Je pense que le vrai grand bouleversement numérique date d’il y a plus longtemps, donc maintenant on en est un peu revenus. On essaie d’adapter le numérique dans nos vies de manière à ce que ça s’équilibre. On intègre énormément de numérique : on a fait de la vidéo avec Sens Critique sur nos réseaux sociaux, on a un site internet qui est régulièrement rénové, on a des réseaux sociaux très actifs, on a un compte Instagram qui nous permet d’être en contact avec nos lecteurs. Finalement, on maîtrise très bien ces codes-là. Même pour les visuels sur Internet, on est très soigneux. On a bien compris l’importance d’Internet.
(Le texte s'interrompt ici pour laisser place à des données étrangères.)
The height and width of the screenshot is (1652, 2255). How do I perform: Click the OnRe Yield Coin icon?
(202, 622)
Est-ce que les numéros vont plaire ? C’est pareil pour n’importe quel artiste quand il s’expose avec son œuvre. Je ne dis pas qu’une revue est une œuvre mais c’est quand même quelque chose sur lequel on travaille pendant deux mois, c’est intense, fatiguant et jouissif. C’est une naissance à chaque fois. On va se demander si ça va plaire mais, même si c’est stressant, c’est toujours très excitant. Encore une fois, on ne le fait pas par opportunisme, on le fait avec le cœur. Et en général, ça se sent et les lecteurs le sentent. Sur le Miyazaki c’est exceptionnel, le retour des lecteurs est génial. On est beaucoup sur l’émotion et ça nous fait tellement plaisir de savoir que les gens prennent du plaisir à nous lire, à acheter la revue, à la chercher, à la conserver et à la relire plusieurs fois. C’est une communauté qui est très active et très solidaire et fidèle. C’est pour ça qu’on a des ventes très stables, même si parfois on a des piques de vente. La fidélité c’est hyper important et ça nous donne des ailes pour faire mieux. Tant qu’on reste sur cette dynamique, je suis plutôt confiant.
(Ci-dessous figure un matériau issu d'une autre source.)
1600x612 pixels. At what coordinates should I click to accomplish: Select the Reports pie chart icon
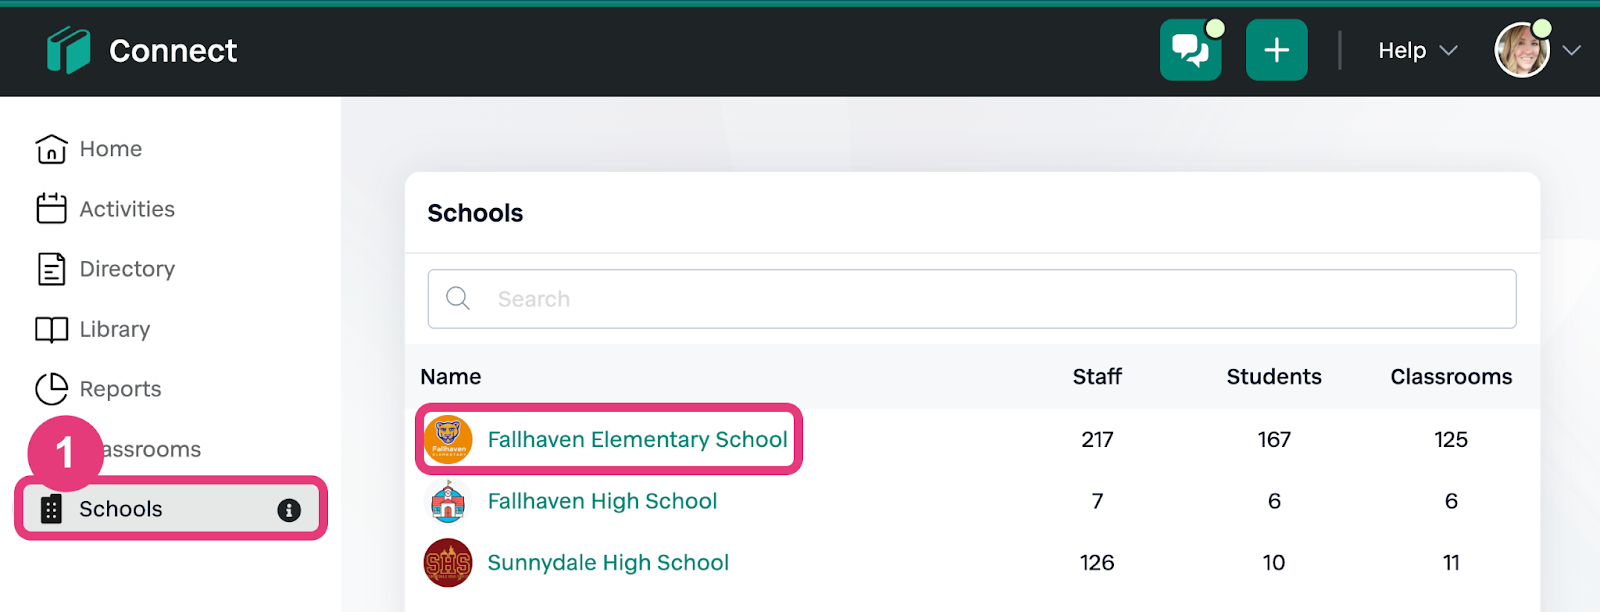(51, 388)
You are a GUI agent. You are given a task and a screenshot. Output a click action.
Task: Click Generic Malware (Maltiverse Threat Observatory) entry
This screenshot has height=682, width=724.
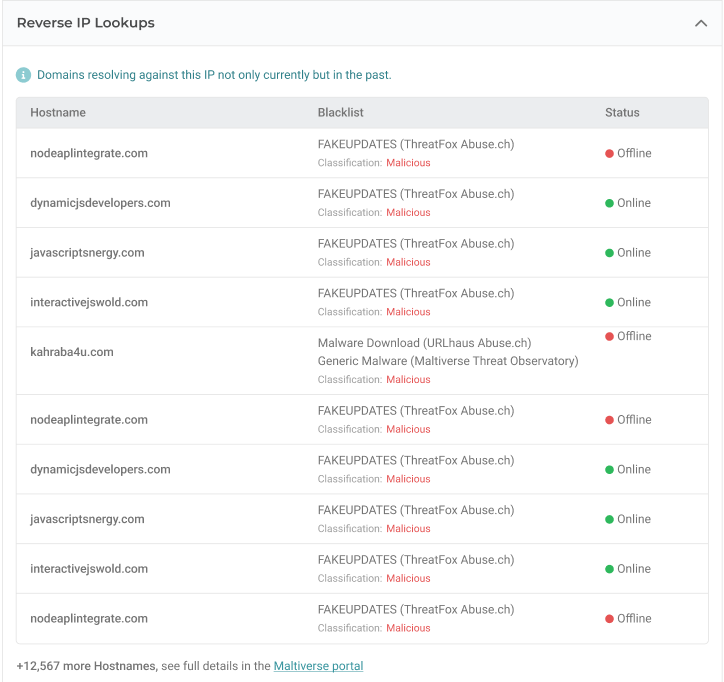pyautogui.click(x=447, y=361)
Dernière question : quel est ton coup de cœur cinématographique depuis début 2020 ?
2020 c’est pas pour le moment l’année qui me fascine le plus. J’ai adoré Dark Waters de Todd Haynes mais je l’ai vu en 2019, donc je ne sais pas si ça compte. Mais c’est un des derniers films qui me reste le plus depuis le début d’année, avec Monos d’Alejandro Landes qui est vraiment très beau. J’ai oublié un film que j’adore : c’est Swallow de Carlo Mirabella-Davis. C’était magnifique. C’est vraiment un film pour les jeunes. Avec tous les retours que j’ai eu, même des distributeurs, on s’est rendu compte que le public était jeune, dans les 20-30 ans. C’était pas des gens plus âgés. Je pense que c’est un film générationnel. Ça va avec la problématique : l’héroïne est avec un vrai connard et il faut qu’elle s’en sorte. On a envie qu’elle s’en sorte. C’est un portrait de femme d’aujourd’hui. Je trouve ça splendide visuellement. Il a plutôt bien marché et j’espère qu’il restera dans le cœur des cinéphiles.